Items from a data source
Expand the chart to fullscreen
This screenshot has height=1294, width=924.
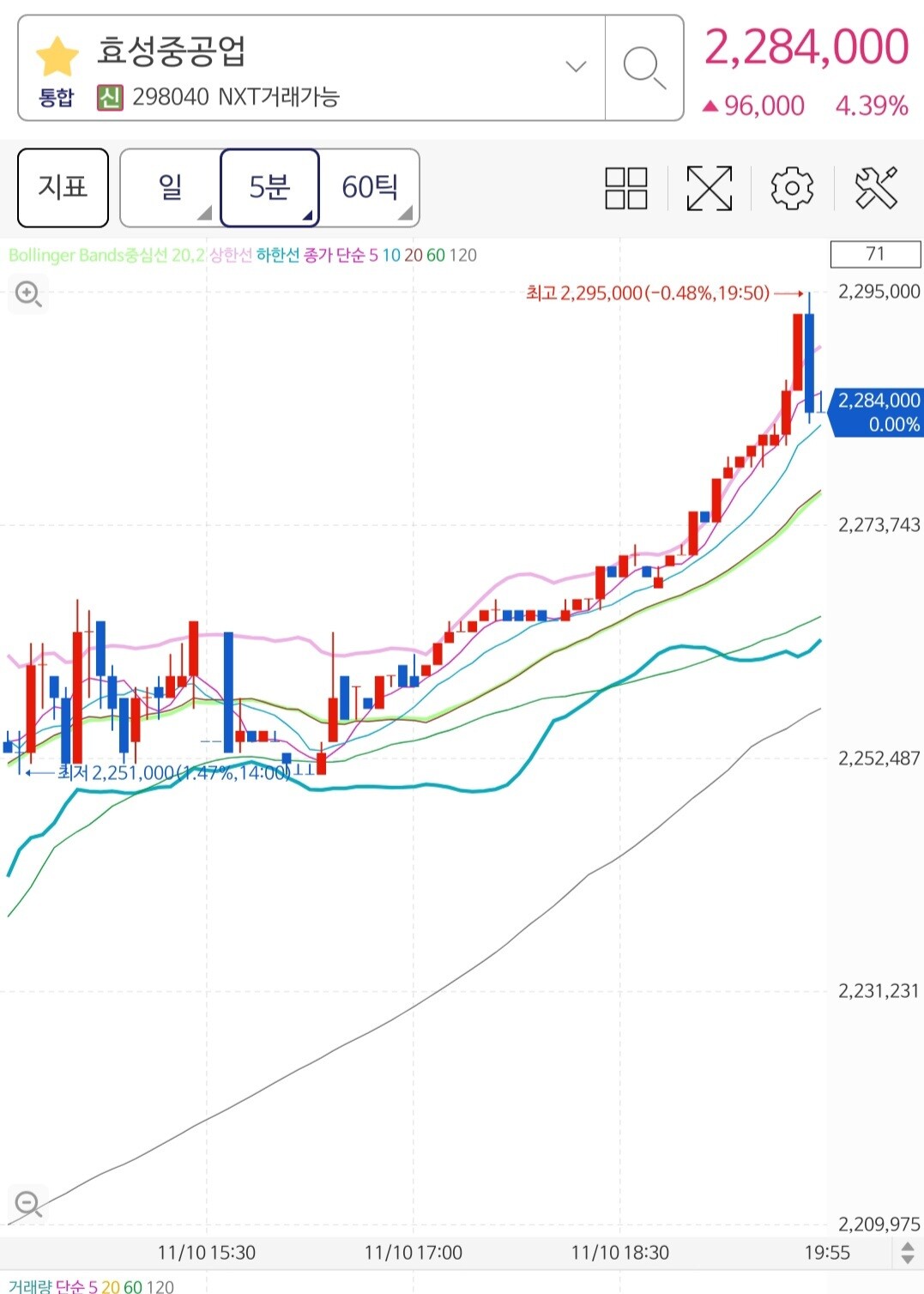709,188
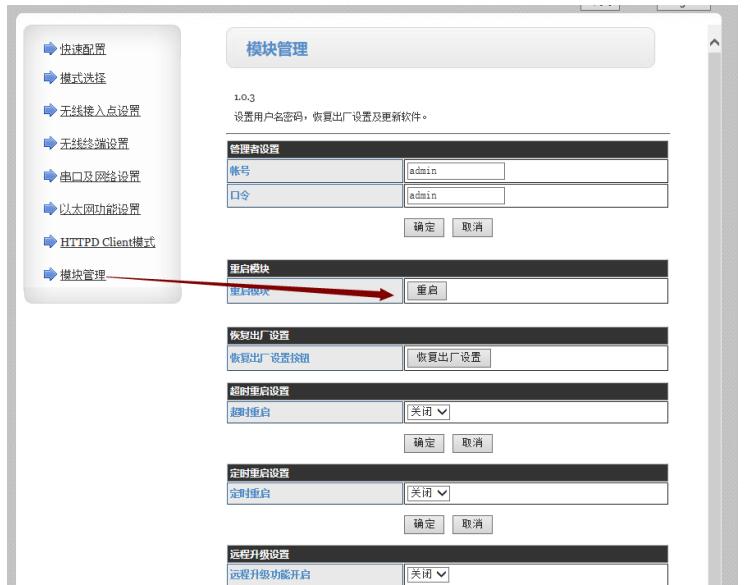Expand the 远程升级功能开启 dropdown
The height and width of the screenshot is (585, 745).
click(x=428, y=573)
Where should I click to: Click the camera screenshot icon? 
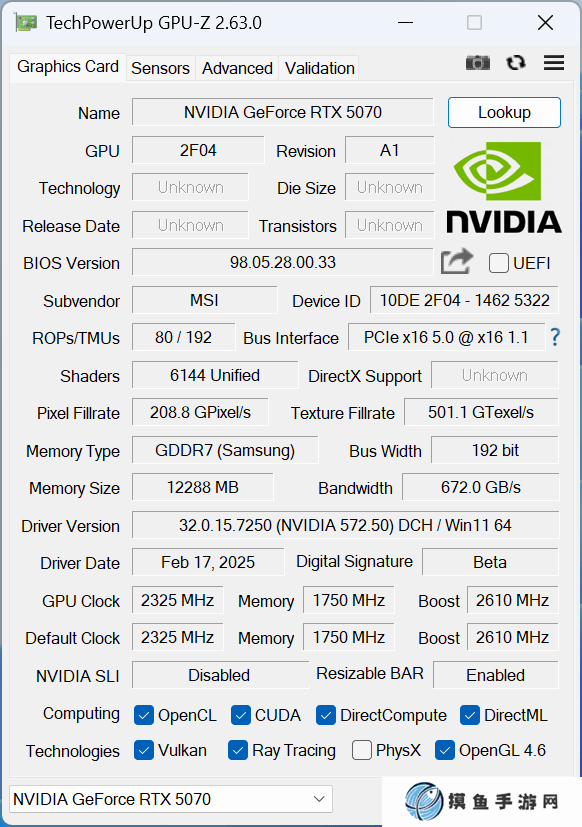click(x=478, y=63)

## Exercise
Convert the data above into a Markdown table with two columns, Row for a running number and Line for the line itself, skipping any blank lines. Omit the pictures from your answer.

## Exercise output
| Row | Line |
|---|---|
| 1 | Expand the chart to fullscreen |
| 2 | This screenshot has height=1294, width=924. |
| 3 | 709,188 |
| 4 | Expand the 远程升级功能开启 dropdown |
| 5 | The height and width of the screenshot is (585, 745). |
| 6 | click(x=428, y=573) |
| 7 | Where should I click to: Click the camera screenshot icon?  |
| 8 | click(x=478, y=63) |